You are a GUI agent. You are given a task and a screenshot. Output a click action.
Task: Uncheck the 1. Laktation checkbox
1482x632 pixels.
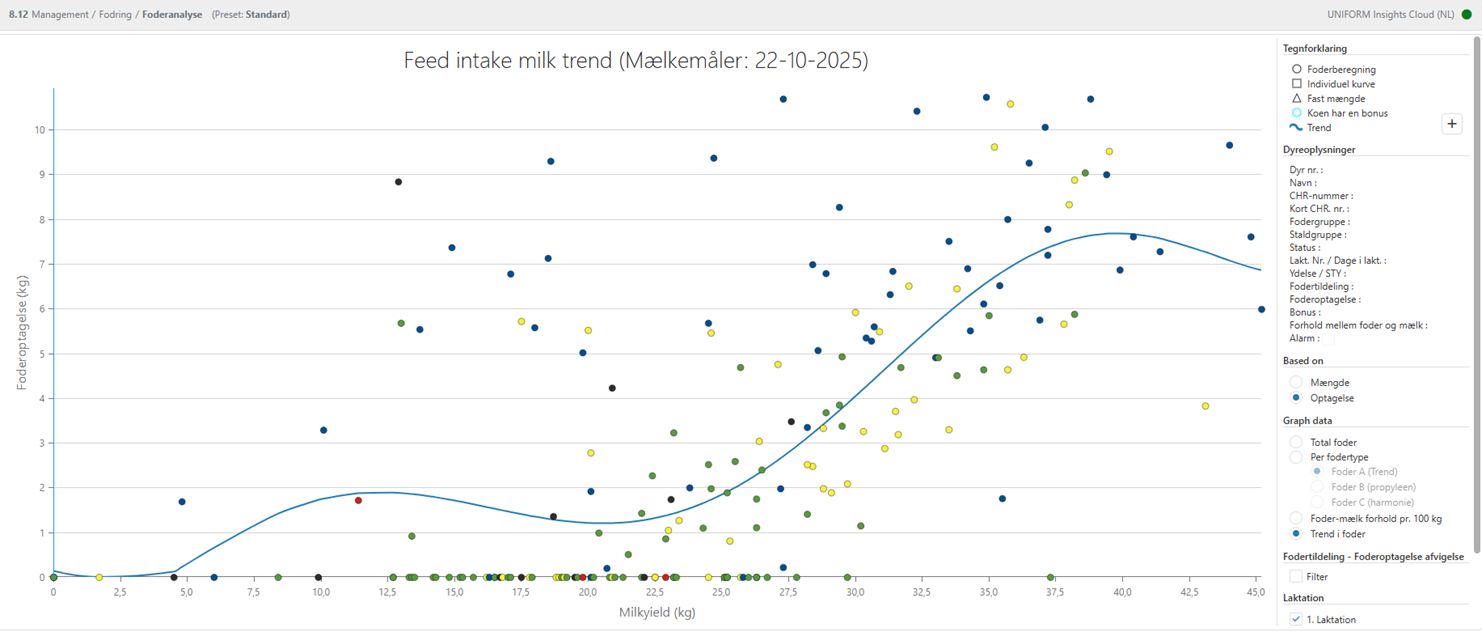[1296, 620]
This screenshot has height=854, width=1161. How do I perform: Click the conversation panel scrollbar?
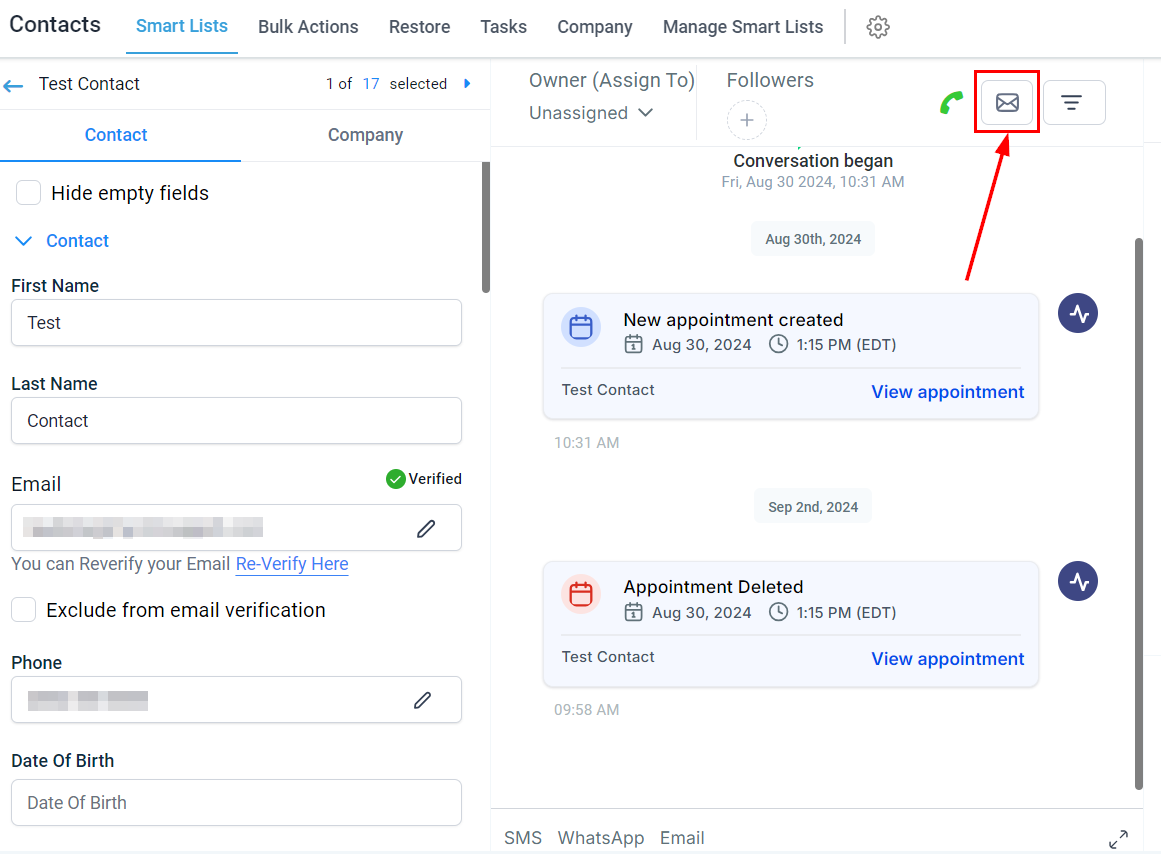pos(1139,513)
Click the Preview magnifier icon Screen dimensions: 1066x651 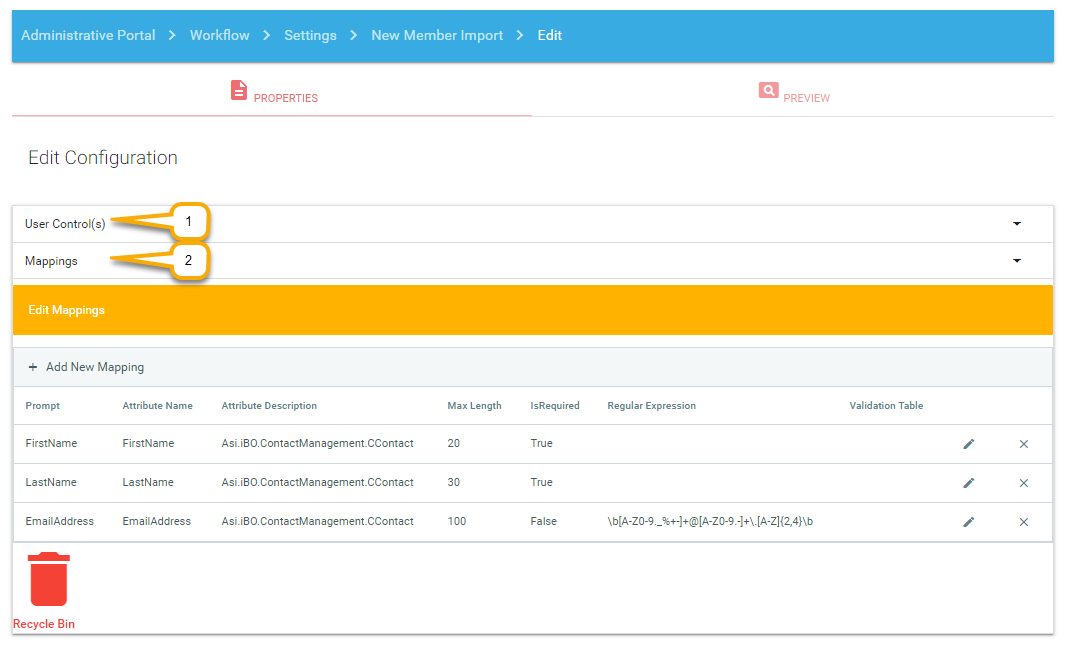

Work required =>
Only those lines from the one containing "This screenshot has" to the end of the material above, retyped exactly and without pictures, belong in your reply.

Your solution =>
This screenshot has height=854, width=1161. How do I perform: Click the conversation panel scrollbar?
pos(1139,513)
Click the Preview magnifier icon Screen dimensions: 1066x651 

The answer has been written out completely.